If we make the denominator an integer, we can make common denominators of fractions. If an irrational number is in the denominator, it cannot make common denominators. Rationalizing the denominator is necessary because it is required to make common denominators so that the fractions can be calculated with each other. If we don’t rationalize the denominator, we can’t calculate it.

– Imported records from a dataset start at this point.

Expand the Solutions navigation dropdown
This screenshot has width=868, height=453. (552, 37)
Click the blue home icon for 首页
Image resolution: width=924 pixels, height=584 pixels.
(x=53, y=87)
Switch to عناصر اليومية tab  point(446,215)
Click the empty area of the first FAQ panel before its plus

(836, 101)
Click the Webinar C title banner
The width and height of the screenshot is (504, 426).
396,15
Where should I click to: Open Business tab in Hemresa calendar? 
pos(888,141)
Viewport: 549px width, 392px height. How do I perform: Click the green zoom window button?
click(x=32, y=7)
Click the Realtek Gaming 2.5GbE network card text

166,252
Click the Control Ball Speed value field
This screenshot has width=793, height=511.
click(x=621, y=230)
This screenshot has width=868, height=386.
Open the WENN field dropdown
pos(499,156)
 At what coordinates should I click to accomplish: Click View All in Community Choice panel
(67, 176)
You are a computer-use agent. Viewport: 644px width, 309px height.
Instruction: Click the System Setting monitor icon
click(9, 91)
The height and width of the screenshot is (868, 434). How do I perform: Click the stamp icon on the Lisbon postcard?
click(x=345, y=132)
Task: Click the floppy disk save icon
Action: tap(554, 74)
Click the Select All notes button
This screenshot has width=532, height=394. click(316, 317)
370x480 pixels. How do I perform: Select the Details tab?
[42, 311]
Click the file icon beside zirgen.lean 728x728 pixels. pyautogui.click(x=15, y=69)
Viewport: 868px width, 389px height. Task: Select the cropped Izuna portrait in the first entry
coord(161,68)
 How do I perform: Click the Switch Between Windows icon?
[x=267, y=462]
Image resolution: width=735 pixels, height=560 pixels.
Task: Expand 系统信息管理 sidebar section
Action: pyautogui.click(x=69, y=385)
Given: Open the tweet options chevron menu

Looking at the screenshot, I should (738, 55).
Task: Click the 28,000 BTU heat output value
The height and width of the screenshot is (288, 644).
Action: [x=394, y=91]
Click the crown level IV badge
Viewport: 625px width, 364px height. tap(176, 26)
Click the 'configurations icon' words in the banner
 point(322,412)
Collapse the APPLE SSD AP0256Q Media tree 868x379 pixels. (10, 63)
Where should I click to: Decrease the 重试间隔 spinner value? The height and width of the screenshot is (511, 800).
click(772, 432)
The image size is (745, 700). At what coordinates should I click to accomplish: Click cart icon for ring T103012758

## Exercises: Calculation of rationalizing the denominator

Q1: Rationalize the denominator.

1. $\displaystyle\frac{4}{\sqrt{8}}$
2. $\displaystyle\frac{\sqrt{3}}{\sqrt{24}}$
3. $\displaystyle\frac{1}{\sqrt{6}+\sqrt{3}}$

If you understand what we have described so far, you can solve any problem easily.

(a)

$\displaystyle\frac{4}{\sqrt{8}}$

$=\displaystyle\frac{4}{2\sqrt{2}}$

$=\displaystyle\frac{2}{\sqrt{2}}$

$=\displaystyle\frac{2\textcolor{red}{×\sqrt{2}}}{\sqrt{2}\textcolor{red}{×\sqrt{2}}}$

$=\displaystyle\frac{2\sqrt{2}}{2}$

$=\sqrt{2}$

(b)

$\displaystyle\frac{\sqrt{3}}{\sqrt{24}}$

$=\displaystyle\frac{\sqrt{3}}{2\sqrt{6}}$

$=\displaystyle\frac{\sqrt{3}\textcolor{red}{×\sqrt{6}}}{2\sqrt{6}\textcolor{red}{×\sqrt{6}}}$

$=\displaystyle\frac{\sqrt{18}}{2×6}$

$=\displaystyle\frac{3\sqrt{2}}{12}$

$=\displaystyle\frac{\sqrt{2}}{4}$

(c)

$\displaystyle\frac{1}{\sqrt{6}+\sqrt{3}}$

$=\displaystyle\frac{1\textcolor{red}{×(\sqrt{6}-\sqrt{3})}}{(\sqrt{6}+\sqrt{3})\textcolor{red}{×(\sqrt{6}-\sqrt{3})}}$

$=\displaystyle\frac{\sqrt{6}-\sqrt{3}}{(\sqrt{6})^2-(\sqrt{3})^2}$

$=\displaystyle\frac{\sqrt{6}-\sqrt{3}}{3}$